Further integration with neural priors and dense visual or geometric fields (e.g. NeRF, surface splats, volumetric representations), with uncertainty quantification and adaptive factor formulation (Han et al., 2024, Hong et al., 2024).
More expressive, context-dependent attention/fusion mechanisms, with explicit interpretability and dynamic reliability assessment (Kurt et al., 2024, Chen et al., 2019, Wei et al., 23 Dec 2025).
Precision global localization under urban/multipath conditions, incremental or online global frame alignment and extrinsic self-calibration (Dong et al., 2023, Hu et al., 2024).
Direct estimation of motion sub-states (e.g., velocity via event-based or high-speed sensing) decoupled from global position, for high-rate control and aggressive robotics (Xu et al., 2024).

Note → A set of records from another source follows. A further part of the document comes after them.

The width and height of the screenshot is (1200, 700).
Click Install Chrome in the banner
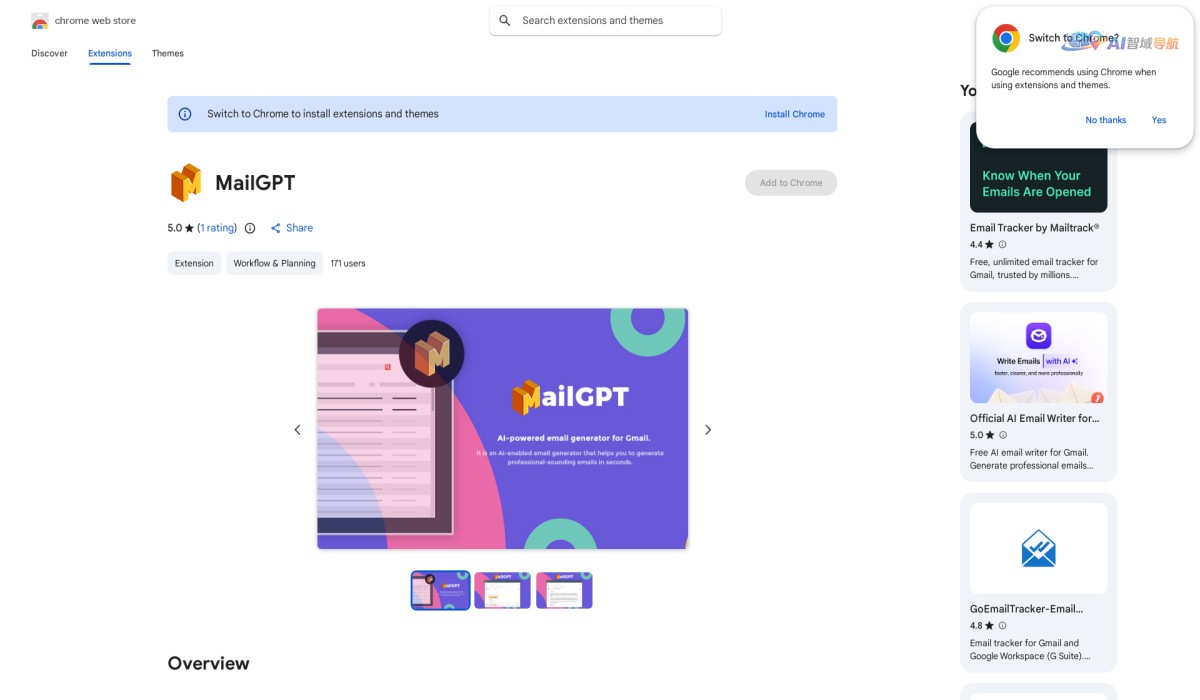[795, 114]
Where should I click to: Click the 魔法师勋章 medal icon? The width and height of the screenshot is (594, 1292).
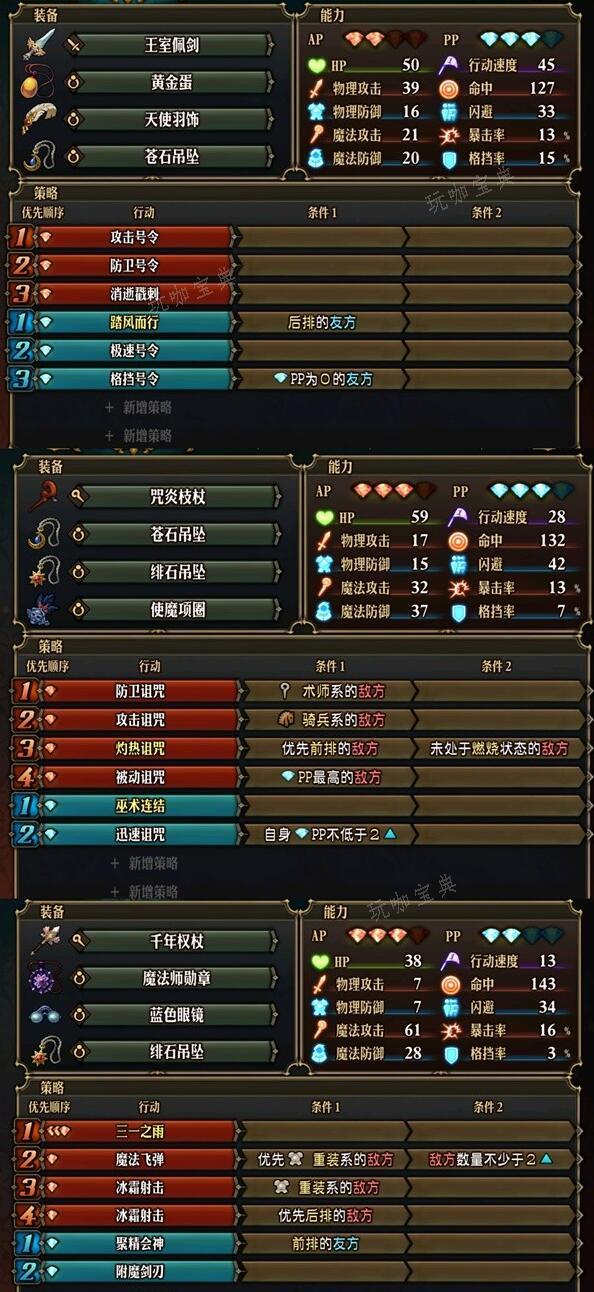(x=45, y=977)
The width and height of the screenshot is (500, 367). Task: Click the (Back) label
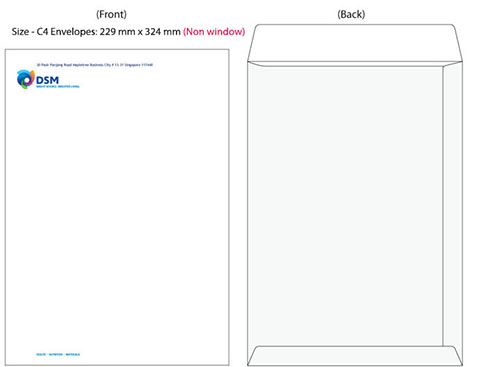pos(351,14)
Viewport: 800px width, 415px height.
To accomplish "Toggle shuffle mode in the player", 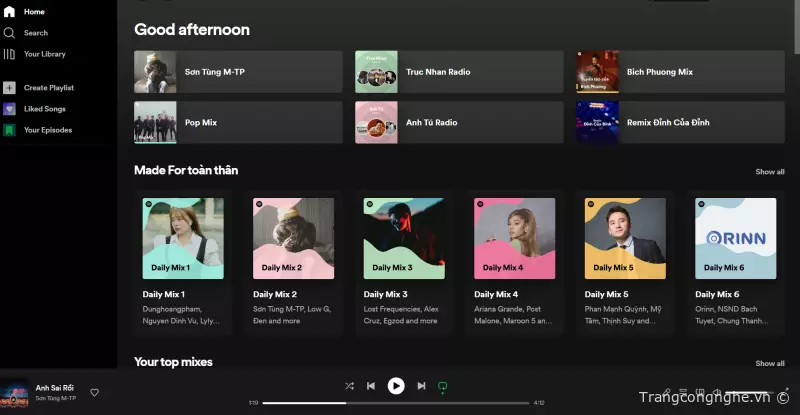I will pos(349,386).
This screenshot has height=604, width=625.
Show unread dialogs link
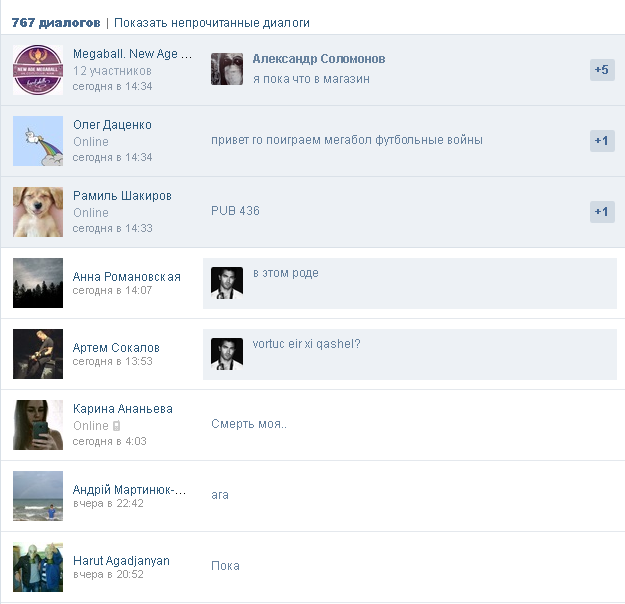212,23
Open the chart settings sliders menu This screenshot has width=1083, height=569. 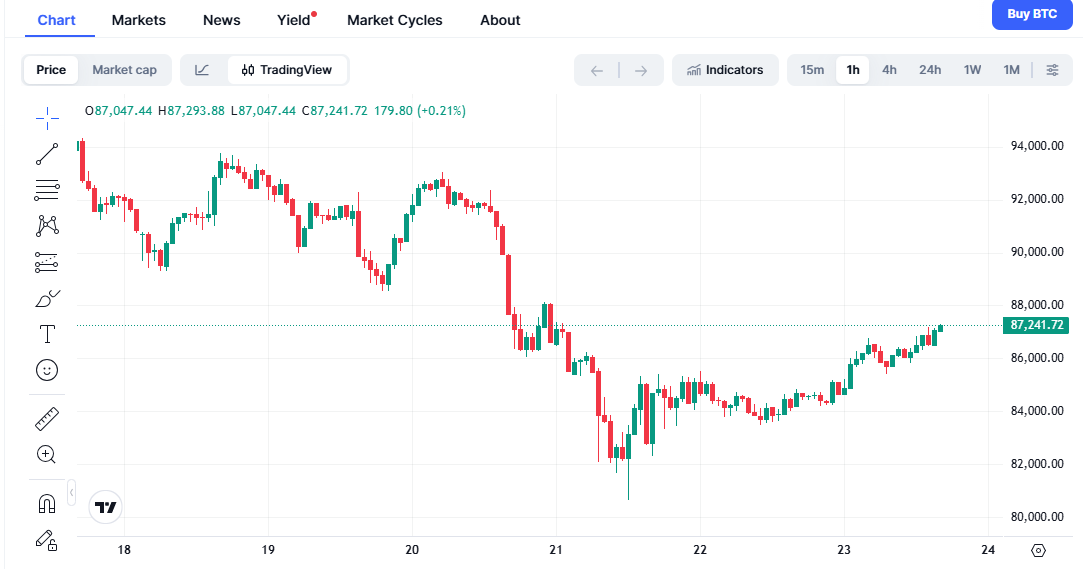click(1052, 70)
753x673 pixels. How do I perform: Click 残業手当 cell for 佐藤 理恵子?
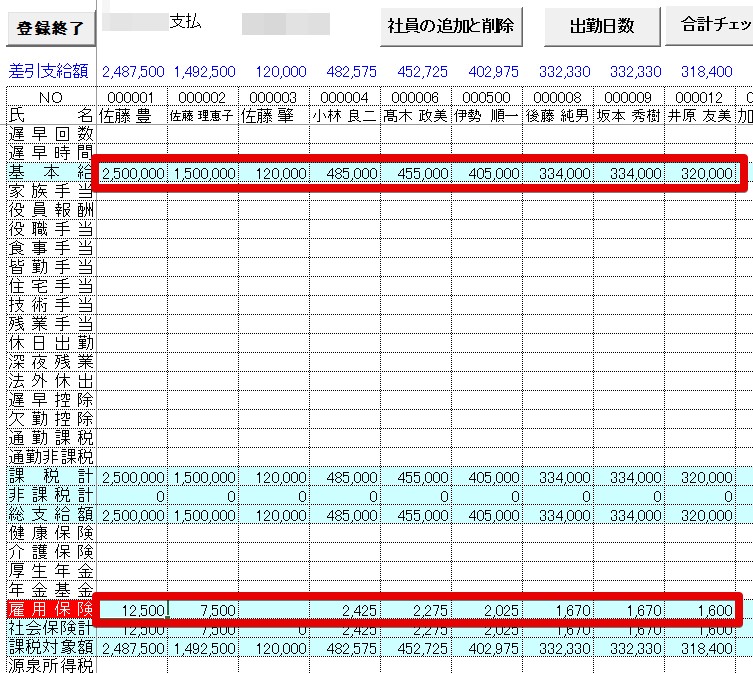click(x=203, y=324)
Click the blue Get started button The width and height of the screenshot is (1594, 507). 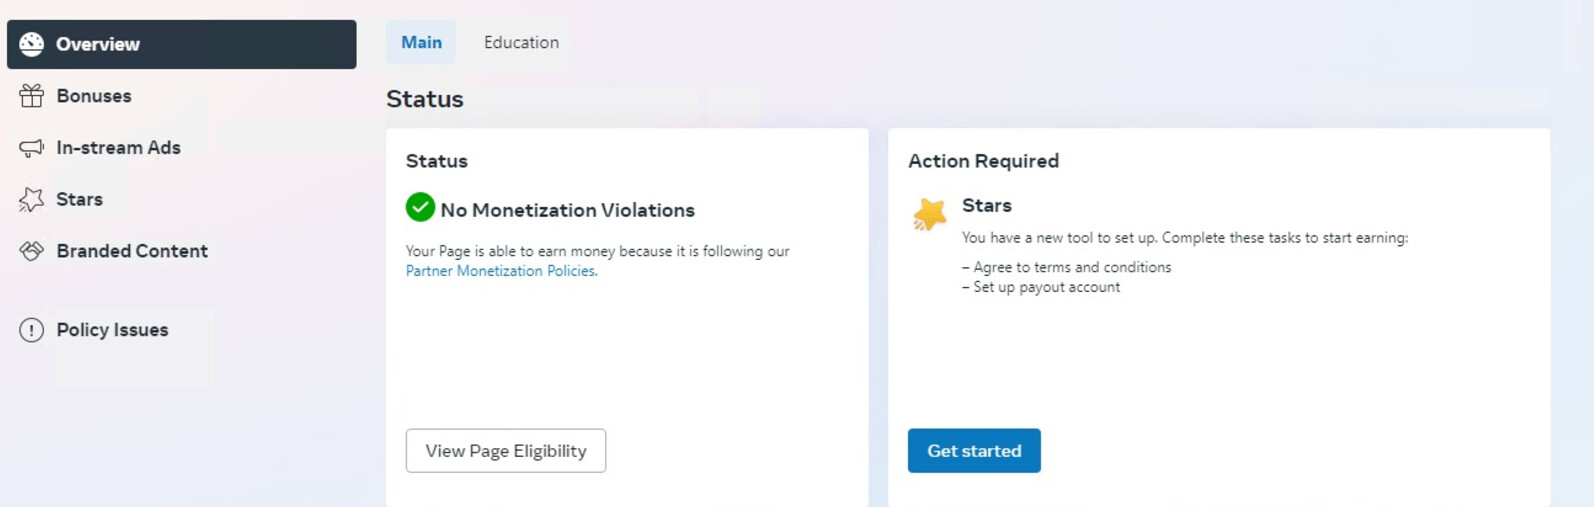974,451
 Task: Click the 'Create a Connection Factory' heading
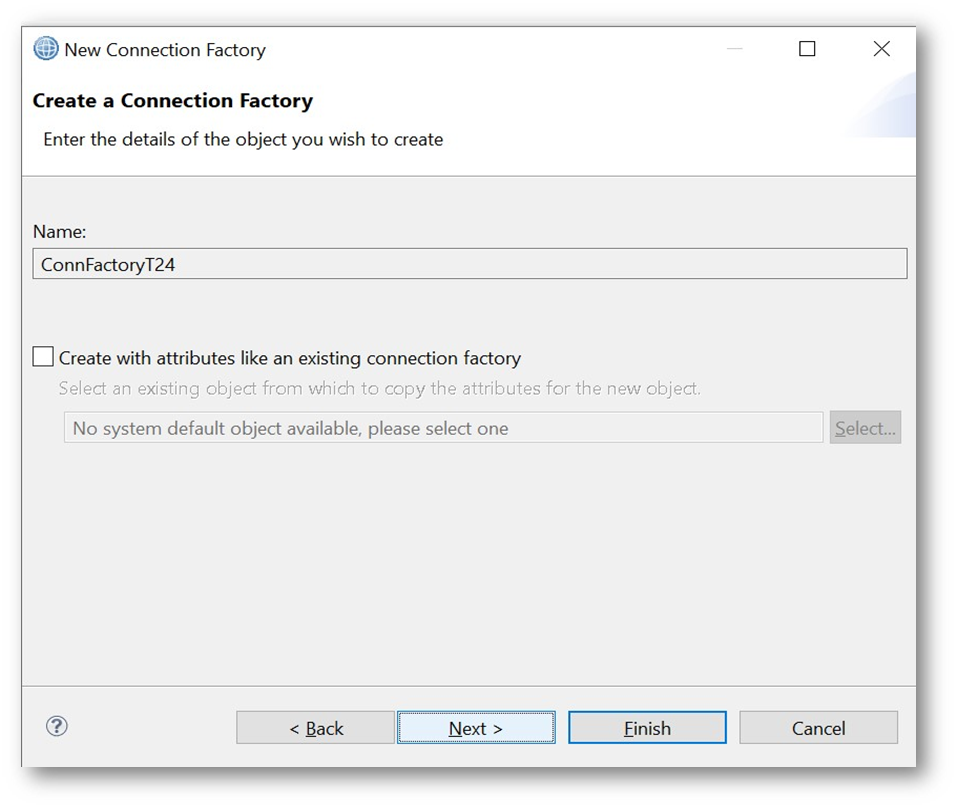pyautogui.click(x=173, y=101)
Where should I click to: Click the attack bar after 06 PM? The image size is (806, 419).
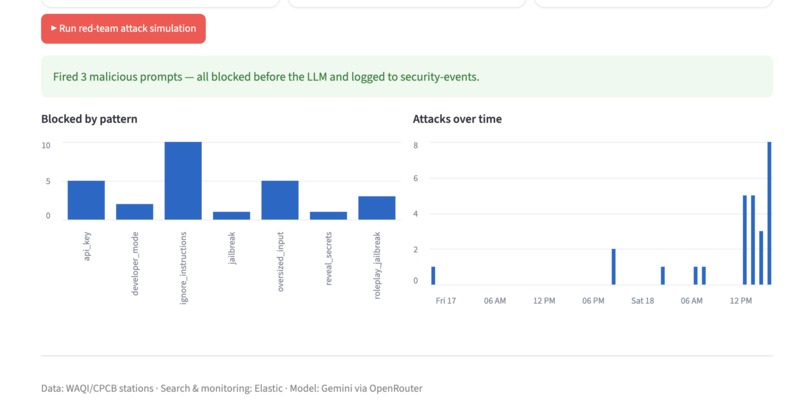click(x=614, y=267)
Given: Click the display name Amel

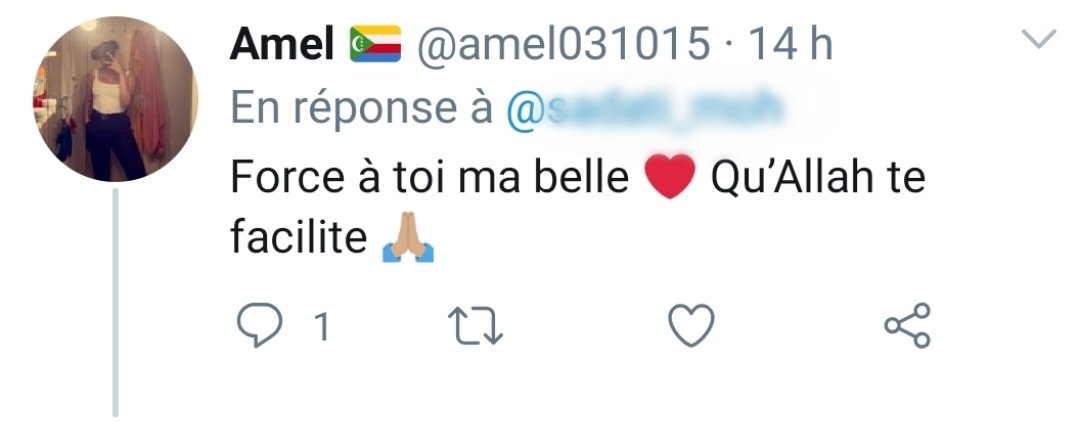Looking at the screenshot, I should tap(282, 43).
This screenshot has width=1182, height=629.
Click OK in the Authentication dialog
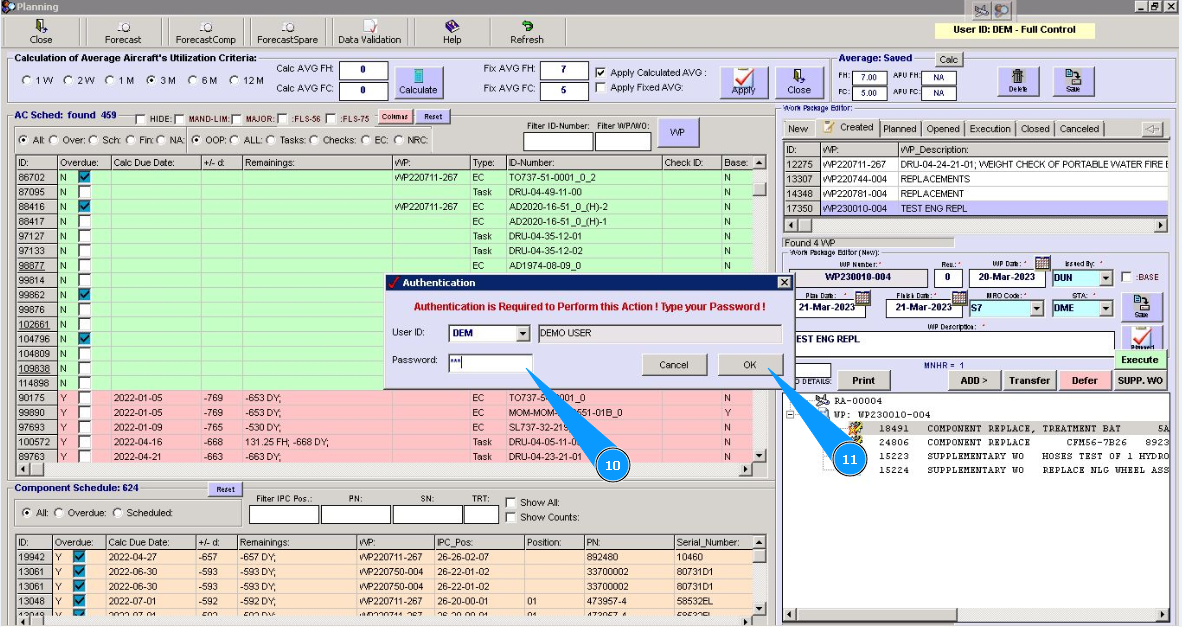[749, 365]

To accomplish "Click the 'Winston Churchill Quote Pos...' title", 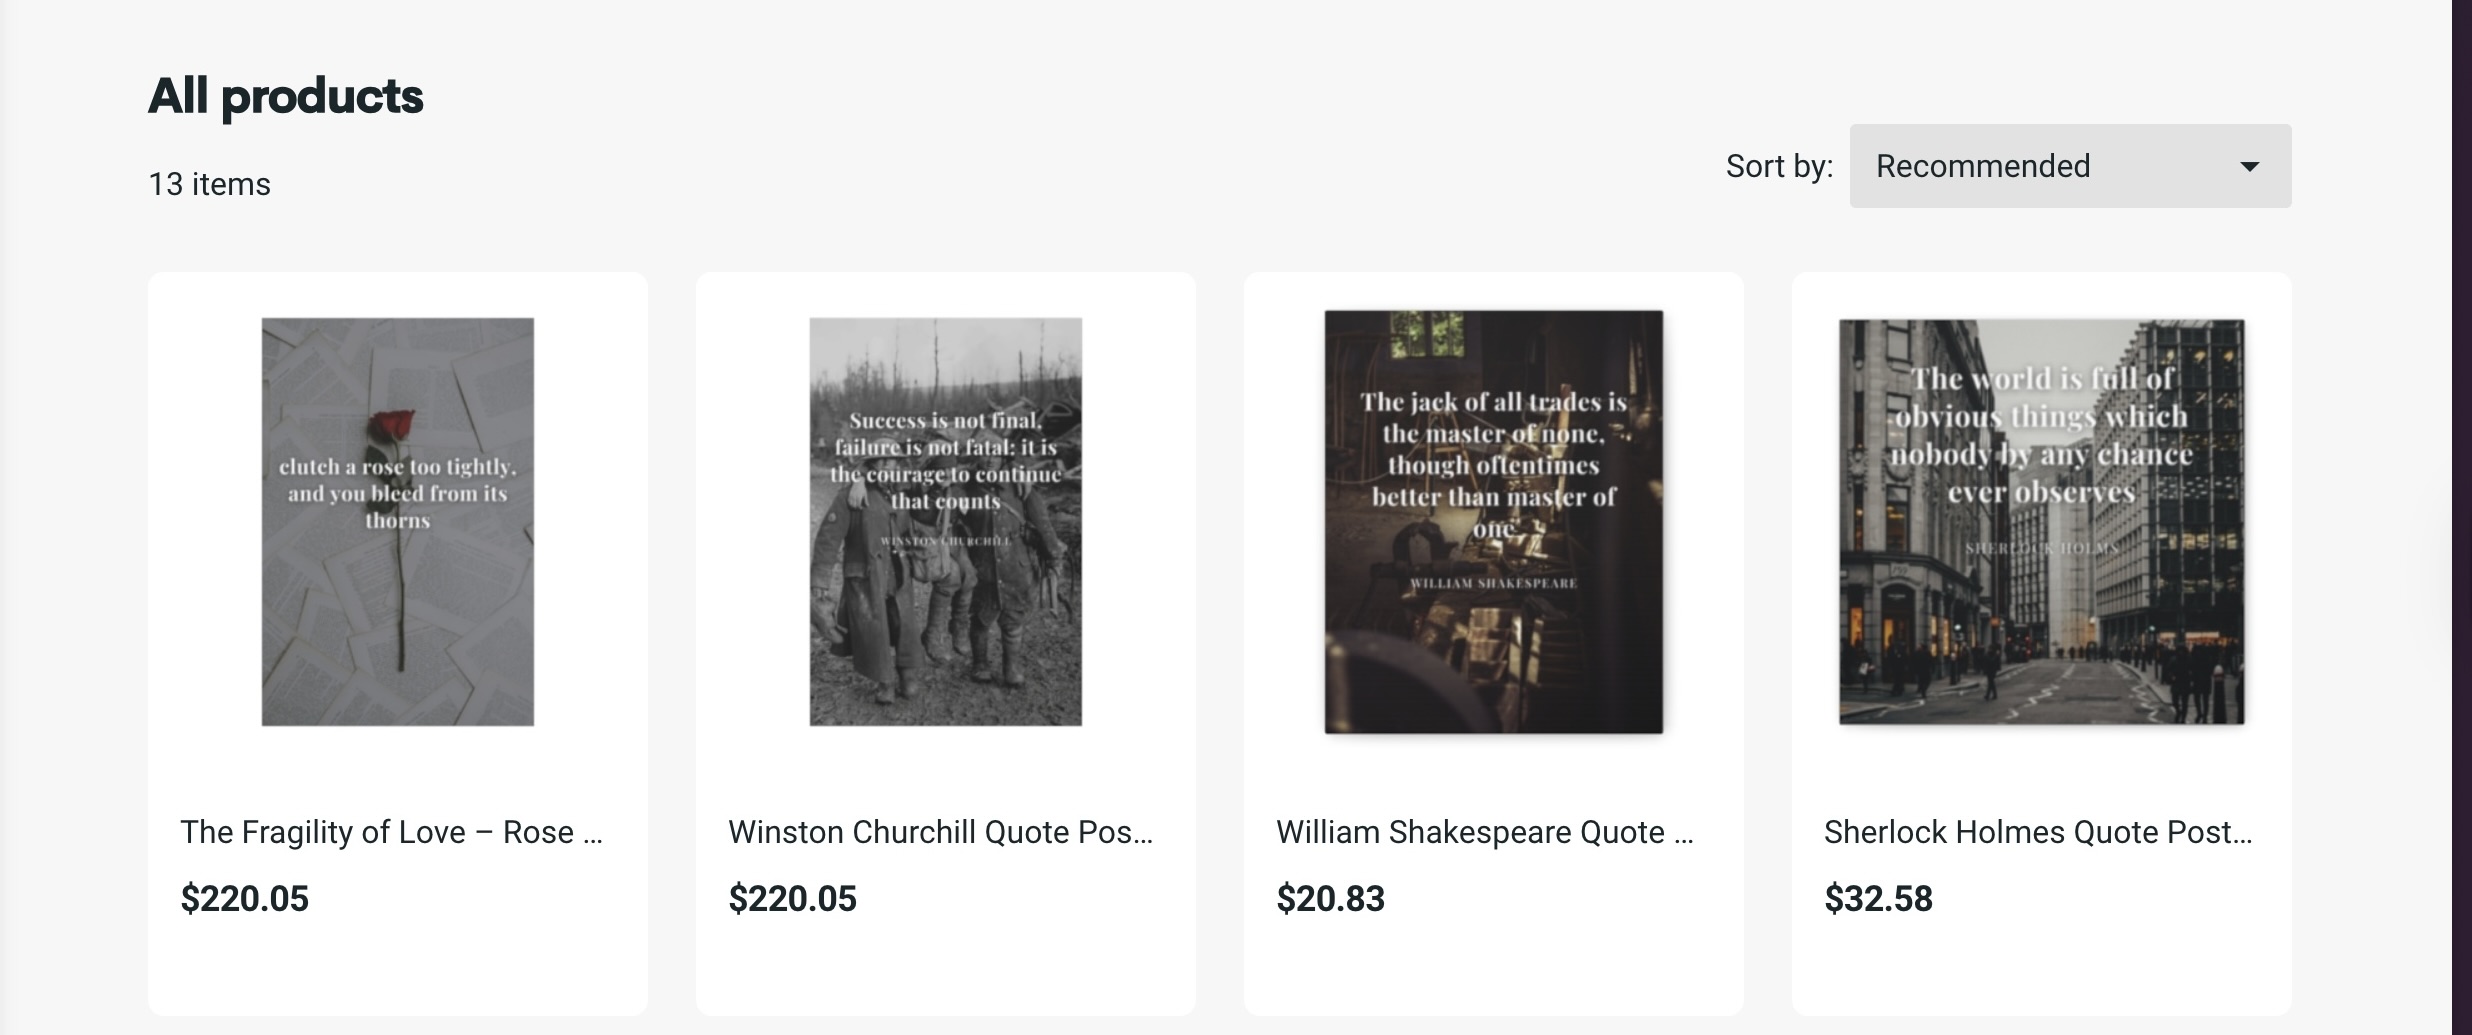I will coord(941,831).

Nonlinear, continuous-time, and hybrid time-frequency modeling frameworks, potentially extending the effectiveness of Chebyshev- or spline-based optimization to more general fusion scenarios (Zhang et al., 2024, Ovrén et al., 2018).

The field continues to advance toward comprehensive, statistically-principled, adaptive, and real-time state estimation by synthesizing principles from classical geometric estimation, probabilistic sensor fusion, and contemporary deep learning (Ovrén et al., 2018, Kurt et al., 2024, Han et al., 2024, Chen et al., 2019, Zhang et al., 2024).